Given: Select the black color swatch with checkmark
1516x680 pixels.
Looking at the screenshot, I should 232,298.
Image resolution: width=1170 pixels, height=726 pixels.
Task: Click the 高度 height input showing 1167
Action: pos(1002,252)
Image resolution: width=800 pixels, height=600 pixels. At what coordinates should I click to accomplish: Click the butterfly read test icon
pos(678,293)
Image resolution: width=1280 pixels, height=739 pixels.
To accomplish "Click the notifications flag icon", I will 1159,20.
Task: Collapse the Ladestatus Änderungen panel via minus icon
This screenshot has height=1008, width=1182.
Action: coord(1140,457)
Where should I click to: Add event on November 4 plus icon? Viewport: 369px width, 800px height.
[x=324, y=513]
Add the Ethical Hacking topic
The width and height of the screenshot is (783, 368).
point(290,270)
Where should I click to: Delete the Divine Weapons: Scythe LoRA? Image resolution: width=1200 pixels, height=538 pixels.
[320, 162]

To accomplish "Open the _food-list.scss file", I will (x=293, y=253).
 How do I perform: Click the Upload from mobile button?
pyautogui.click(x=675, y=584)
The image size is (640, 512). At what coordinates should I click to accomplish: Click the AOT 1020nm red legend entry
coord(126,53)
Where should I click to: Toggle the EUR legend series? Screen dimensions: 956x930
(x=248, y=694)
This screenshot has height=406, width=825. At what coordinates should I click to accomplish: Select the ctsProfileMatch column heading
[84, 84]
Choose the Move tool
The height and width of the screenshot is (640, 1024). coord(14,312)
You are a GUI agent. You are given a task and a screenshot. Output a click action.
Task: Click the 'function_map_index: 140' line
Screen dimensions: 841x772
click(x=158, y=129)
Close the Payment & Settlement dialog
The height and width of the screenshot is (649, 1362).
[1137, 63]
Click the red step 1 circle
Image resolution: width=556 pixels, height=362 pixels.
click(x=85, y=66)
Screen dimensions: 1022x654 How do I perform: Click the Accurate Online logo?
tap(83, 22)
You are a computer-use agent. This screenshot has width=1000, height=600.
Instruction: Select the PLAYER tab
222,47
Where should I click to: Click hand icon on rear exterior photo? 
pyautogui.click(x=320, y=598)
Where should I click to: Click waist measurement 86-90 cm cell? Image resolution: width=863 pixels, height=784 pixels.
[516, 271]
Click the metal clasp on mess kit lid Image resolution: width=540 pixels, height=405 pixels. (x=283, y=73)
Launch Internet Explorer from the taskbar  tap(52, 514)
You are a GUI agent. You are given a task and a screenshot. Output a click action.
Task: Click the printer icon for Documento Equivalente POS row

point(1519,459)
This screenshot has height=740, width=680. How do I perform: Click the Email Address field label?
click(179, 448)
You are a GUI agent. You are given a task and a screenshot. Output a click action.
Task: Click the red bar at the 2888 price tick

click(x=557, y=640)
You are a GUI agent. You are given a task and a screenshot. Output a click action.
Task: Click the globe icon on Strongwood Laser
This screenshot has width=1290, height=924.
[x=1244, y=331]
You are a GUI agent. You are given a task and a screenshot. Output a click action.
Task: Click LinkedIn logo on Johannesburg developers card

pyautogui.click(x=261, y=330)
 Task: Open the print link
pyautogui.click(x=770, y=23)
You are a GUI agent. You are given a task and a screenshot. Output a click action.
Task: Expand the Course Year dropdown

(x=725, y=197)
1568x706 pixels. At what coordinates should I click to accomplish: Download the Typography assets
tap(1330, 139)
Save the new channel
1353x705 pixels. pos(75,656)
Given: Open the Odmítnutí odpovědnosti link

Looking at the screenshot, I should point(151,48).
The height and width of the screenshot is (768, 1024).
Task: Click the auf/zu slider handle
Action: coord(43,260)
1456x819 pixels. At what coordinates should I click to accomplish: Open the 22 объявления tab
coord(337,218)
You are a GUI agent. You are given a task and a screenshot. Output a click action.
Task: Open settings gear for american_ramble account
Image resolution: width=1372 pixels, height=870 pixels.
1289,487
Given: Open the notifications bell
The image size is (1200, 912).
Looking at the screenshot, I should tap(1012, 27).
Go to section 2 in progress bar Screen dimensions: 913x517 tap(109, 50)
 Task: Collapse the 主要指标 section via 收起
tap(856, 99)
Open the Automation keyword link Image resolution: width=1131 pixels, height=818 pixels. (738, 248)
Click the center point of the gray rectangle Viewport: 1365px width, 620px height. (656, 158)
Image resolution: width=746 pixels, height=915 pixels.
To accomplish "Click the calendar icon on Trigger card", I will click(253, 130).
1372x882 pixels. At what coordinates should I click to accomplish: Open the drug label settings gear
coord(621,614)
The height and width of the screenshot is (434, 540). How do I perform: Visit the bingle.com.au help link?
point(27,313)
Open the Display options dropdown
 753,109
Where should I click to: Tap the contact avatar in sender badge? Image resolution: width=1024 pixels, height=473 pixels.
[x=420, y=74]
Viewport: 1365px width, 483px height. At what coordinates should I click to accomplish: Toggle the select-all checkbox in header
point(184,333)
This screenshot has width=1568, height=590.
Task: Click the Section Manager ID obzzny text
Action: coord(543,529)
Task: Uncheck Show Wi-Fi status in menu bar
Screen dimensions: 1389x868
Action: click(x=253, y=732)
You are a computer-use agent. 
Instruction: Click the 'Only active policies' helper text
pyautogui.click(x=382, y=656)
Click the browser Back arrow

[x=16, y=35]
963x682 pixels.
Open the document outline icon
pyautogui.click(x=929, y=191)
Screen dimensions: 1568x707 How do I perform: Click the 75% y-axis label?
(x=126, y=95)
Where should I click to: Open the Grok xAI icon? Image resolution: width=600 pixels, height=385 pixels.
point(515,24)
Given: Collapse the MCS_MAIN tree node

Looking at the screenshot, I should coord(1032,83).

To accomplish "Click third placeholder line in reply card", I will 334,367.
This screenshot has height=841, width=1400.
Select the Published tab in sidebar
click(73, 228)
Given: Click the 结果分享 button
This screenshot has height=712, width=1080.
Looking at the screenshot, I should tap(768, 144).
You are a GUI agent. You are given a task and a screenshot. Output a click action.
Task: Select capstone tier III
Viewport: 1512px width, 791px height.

◆ **Work request**: Exactly as written above, please repeat the entries.

◆ **Task response**:
Given: Select the black color swatch with checkmark
1516x680 pixels.
Looking at the screenshot, I should 232,298.
Image resolution: width=1170 pixels, height=726 pixels.
Task: Click the 高度 height input showing 1167
Action: pos(1002,252)
Image resolution: width=800 pixels, height=600 pixels. At what coordinates should I click to accomplish: Click the butterfly read test icon
pos(678,293)
Image resolution: width=1280 pixels, height=739 pixels.
To accomplish "Click the notifications flag icon", I will 1159,20.
Task: Collapse the Ladestatus Änderungen panel via minus icon
This screenshot has height=1008, width=1182.
Action: coord(1140,457)
Where should I click to: Add event on November 4 plus icon? Viewport: 369px width, 800px height.
[x=324, y=513]
Add the Ethical Hacking topic
The width and height of the screenshot is (783, 368).
point(290,270)
Where should I click to: Delete the Divine Weapons: Scythe LoRA? Image resolution: width=1200 pixels, height=538 pixels.
[320, 162]

To accomplish "Open the _food-list.scss file", I will (x=293, y=253).
 How do I perform: Click the Upload from mobile button?
pyautogui.click(x=675, y=584)
The image size is (640, 512). At what coordinates should I click to accomplish: Click the AOT 1020nm red legend entry
coord(126,53)
Where should I click to: Toggle the EUR legend series? Screen dimensions: 956x930
(x=248, y=694)
This screenshot has height=406, width=825. At what coordinates should I click to accomplish: Select the ctsProfileMatch column heading
[84, 84]
Choose the Move tool
The height and width of the screenshot is (640, 1024). coord(14,312)
You are a GUI agent. You are given a task and a screenshot. Output a click action.
Task: Click the 'function_map_index: 140' line
Screen dimensions: 841x772
click(x=158, y=129)
Close the Payment & Settlement dialog
The height and width of the screenshot is (649, 1362).
[1137, 63]
Click the red step 1 circle
Image resolution: width=556 pixels, height=362 pixels.
click(x=85, y=66)
Screen dimensions: 1022x654 How do I perform: Click the Accurate Online logo?
tap(83, 22)
You are a computer-use agent. This screenshot has width=1000, height=600.
Instruction: Select the PLAYER tab
222,47
Where should I click to: Click hand icon on rear exterior photo? 
pyautogui.click(x=320, y=598)
Where should I click to: Click waist measurement 86-90 cm cell? Image resolution: width=863 pixels, height=784 pixels.
[516, 271]
Click the metal clasp on mess kit lid Image resolution: width=540 pixels, height=405 pixels. (x=283, y=73)
Launch Internet Explorer from the taskbar  tap(52, 514)
You are a GUI agent. You are given a task and a screenshot. Output a click action.
Task: Click the printer icon for Documento Equivalente POS row

point(1519,459)
This screenshot has height=740, width=680. How do I perform: Click the Email Address field label?
click(179, 448)
You are a GUI agent. You are given a task and a screenshot. Output a click action.
Task: Click the red bar at the 2888 price tick

click(x=557, y=640)
You are a GUI agent. You are given a task and a screenshot. Output a click action.
Task: Click the globe icon on Strongwood Laser
This screenshot has width=1290, height=924.
[x=1244, y=331]
You are a GUI agent. You are given a task and a screenshot. Output a click action.
Task: Click LinkedIn logo on Johannesburg developers card

pyautogui.click(x=261, y=330)
 Task: Open the print link
pyautogui.click(x=770, y=23)
You are a GUI agent. You are given a task and a screenshot. Output a click action.
Task: Expand the Course Year dropdown

(x=725, y=197)
1568x706 pixels. At what coordinates should I click to accomplish: Download the Typography assets
tap(1330, 139)
Save the new channel
1353x705 pixels. pos(75,656)
Given: Open the Odmítnutí odpovědnosti link

Looking at the screenshot, I should point(151,48).
The height and width of the screenshot is (768, 1024).
Task: Click the auf/zu slider handle
Action: coord(43,260)
1456x819 pixels. At what coordinates should I click to accomplish: Open the 22 объявления tab
coord(337,218)
You are a GUI agent. You are given a task and a screenshot. Output a click action.
Task: Open settings gear for american_ramble account
Image resolution: width=1372 pixels, height=870 pixels.
1289,487
Given: Open the notifications bell
The image size is (1200, 912).
Looking at the screenshot, I should tap(1012, 27).
Go to section 2 in progress bar Screen dimensions: 913x517 tap(109, 50)
 Task: Collapse the 主要指标 section via 收起
tap(856, 99)
Open the Automation keyword link Image resolution: width=1131 pixels, height=818 pixels. (738, 248)
Click the center point of the gray rectangle Viewport: 1365px width, 620px height. (656, 158)
Image resolution: width=746 pixels, height=915 pixels.
To accomplish "Click the calendar icon on Trigger card", I will click(253, 130).
1372x882 pixels. At what coordinates should I click to accomplish: Open the drug label settings gear
coord(621,614)
The height and width of the screenshot is (434, 540). How do I perform: Visit the bingle.com.au help link?
point(27,313)
Open the Display options dropdown
 753,109
Where should I click to: Tap the contact avatar in sender badge? Image resolution: width=1024 pixels, height=473 pixels.
[x=420, y=74]
Viewport: 1365px width, 483px height. At what coordinates should I click to accomplish: Toggle the select-all checkbox in header
point(184,333)
This screenshot has width=1568, height=590.
Task: Click the Section Manager ID obzzny text
Action: coord(543,529)
Task: Uncheck Show Wi-Fi status in menu bar
Screen dimensions: 1389x868
Action: click(x=253, y=732)
You are a computer-use agent. 
Instruction: Click the 'Only active policies' helper text
pyautogui.click(x=382, y=656)
Click the browser Back arrow

[x=16, y=35]
963x682 pixels.
Open the document outline icon
pyautogui.click(x=929, y=191)
Screen dimensions: 1568x707 How do I perform: Click the 75% y-axis label?
(x=126, y=95)
Where should I click to: Open the Grok xAI icon? Image resolution: width=600 pixels, height=385 pixels.
point(515,24)
Given: Collapse the MCS_MAIN tree node

Looking at the screenshot, I should coord(1032,83).

To accomplish "Click third placeholder line in reply card", I will 334,367.
This screenshot has height=841, width=1400.
Select the Published tab in sidebar
click(73, 228)
Given: Click the 结果分享 button
This screenshot has height=712, width=1080.
Looking at the screenshot, I should tap(768, 144).
You are a GUI agent. You are given a task and a screenshot. Output a click action.
Task: Select capstone tier III
Viewport: 1512px width, 791px height.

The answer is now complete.